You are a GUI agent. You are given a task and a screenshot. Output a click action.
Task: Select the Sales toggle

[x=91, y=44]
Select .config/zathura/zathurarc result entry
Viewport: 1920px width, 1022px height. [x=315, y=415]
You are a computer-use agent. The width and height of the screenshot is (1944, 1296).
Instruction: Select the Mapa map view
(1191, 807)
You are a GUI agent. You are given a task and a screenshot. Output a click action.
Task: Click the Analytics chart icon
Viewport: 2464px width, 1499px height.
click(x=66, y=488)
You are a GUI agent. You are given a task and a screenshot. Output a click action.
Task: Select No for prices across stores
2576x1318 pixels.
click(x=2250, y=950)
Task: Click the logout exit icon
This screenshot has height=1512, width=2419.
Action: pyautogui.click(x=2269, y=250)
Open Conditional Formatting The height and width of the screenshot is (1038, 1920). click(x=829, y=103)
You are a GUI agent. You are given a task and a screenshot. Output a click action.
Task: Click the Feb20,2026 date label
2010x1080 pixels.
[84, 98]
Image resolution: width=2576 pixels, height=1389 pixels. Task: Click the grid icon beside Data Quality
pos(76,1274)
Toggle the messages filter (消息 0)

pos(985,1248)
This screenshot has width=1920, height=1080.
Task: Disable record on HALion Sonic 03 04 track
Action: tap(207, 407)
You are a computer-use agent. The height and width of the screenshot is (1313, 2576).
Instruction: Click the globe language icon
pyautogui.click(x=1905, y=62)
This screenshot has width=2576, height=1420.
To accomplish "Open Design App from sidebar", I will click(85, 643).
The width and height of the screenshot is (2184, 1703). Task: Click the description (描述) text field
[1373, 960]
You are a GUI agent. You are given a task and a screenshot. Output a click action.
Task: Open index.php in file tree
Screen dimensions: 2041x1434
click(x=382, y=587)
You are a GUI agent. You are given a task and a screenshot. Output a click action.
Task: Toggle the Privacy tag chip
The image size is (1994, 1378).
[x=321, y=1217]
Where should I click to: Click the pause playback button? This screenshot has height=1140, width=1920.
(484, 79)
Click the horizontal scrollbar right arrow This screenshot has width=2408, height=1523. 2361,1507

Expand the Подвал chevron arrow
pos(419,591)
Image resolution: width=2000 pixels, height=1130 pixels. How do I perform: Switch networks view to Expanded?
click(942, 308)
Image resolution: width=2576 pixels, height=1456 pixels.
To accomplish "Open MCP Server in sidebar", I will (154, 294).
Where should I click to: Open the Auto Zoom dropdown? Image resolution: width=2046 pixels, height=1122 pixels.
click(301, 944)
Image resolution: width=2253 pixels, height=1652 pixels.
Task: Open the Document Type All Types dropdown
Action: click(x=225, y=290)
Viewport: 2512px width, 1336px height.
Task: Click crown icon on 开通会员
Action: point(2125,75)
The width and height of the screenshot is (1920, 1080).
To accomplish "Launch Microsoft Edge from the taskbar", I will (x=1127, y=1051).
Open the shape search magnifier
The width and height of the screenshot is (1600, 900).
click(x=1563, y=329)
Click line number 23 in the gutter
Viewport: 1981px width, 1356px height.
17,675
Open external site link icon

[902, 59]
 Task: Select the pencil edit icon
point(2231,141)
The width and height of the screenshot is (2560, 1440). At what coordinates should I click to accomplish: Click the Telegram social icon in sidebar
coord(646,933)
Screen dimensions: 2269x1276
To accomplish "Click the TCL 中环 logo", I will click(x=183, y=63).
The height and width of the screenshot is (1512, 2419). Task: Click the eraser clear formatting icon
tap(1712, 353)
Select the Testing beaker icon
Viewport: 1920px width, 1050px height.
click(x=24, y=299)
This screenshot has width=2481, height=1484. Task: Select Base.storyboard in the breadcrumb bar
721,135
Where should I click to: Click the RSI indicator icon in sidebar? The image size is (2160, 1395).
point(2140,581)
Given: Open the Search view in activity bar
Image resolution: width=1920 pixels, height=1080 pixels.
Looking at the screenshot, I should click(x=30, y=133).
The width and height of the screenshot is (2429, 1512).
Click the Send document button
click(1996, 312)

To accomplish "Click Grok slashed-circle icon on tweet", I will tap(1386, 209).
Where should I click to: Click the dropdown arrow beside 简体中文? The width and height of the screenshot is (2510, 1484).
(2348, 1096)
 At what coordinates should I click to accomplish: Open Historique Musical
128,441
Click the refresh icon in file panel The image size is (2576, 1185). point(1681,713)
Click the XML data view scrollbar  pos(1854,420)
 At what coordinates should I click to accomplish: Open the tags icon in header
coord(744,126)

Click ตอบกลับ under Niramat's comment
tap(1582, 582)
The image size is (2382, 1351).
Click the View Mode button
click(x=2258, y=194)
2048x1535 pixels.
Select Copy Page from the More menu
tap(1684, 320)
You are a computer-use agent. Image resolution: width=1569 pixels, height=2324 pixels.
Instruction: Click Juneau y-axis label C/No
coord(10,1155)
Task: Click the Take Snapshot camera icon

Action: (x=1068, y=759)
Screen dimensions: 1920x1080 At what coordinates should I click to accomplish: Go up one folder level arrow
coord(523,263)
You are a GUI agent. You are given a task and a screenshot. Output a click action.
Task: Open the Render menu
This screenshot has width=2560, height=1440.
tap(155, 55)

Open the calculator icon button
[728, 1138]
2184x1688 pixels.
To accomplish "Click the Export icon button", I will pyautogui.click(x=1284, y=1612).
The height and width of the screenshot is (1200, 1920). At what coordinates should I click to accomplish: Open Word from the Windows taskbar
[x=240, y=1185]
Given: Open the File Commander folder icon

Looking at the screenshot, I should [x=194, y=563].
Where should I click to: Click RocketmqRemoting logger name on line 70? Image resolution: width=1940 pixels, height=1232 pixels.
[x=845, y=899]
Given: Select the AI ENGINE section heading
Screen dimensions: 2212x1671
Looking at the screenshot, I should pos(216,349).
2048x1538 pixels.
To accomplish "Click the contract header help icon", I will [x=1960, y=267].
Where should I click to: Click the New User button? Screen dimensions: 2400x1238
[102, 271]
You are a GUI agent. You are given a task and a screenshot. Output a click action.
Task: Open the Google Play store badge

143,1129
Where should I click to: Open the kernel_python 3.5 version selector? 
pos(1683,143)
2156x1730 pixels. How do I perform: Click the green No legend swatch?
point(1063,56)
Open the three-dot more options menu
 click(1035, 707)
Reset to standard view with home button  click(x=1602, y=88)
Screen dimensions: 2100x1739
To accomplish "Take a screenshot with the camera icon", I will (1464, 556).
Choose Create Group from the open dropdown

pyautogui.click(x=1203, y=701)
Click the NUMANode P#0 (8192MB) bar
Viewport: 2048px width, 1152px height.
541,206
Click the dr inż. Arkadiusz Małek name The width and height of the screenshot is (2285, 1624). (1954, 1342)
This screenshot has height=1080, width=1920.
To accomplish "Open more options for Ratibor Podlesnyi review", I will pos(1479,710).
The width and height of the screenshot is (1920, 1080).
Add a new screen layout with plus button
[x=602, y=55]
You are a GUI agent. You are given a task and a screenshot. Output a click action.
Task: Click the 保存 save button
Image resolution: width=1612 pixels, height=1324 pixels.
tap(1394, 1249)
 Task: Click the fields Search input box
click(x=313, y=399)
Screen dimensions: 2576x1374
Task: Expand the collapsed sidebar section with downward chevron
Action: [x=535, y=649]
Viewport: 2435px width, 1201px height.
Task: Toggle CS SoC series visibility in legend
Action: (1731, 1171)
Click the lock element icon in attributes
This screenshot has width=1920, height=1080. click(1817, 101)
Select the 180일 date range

- - -

ACTION ITEM:
Within the records above, count each line holding "computer". Write down only the number.

ANSWER FOR THIS EXERCISE:
3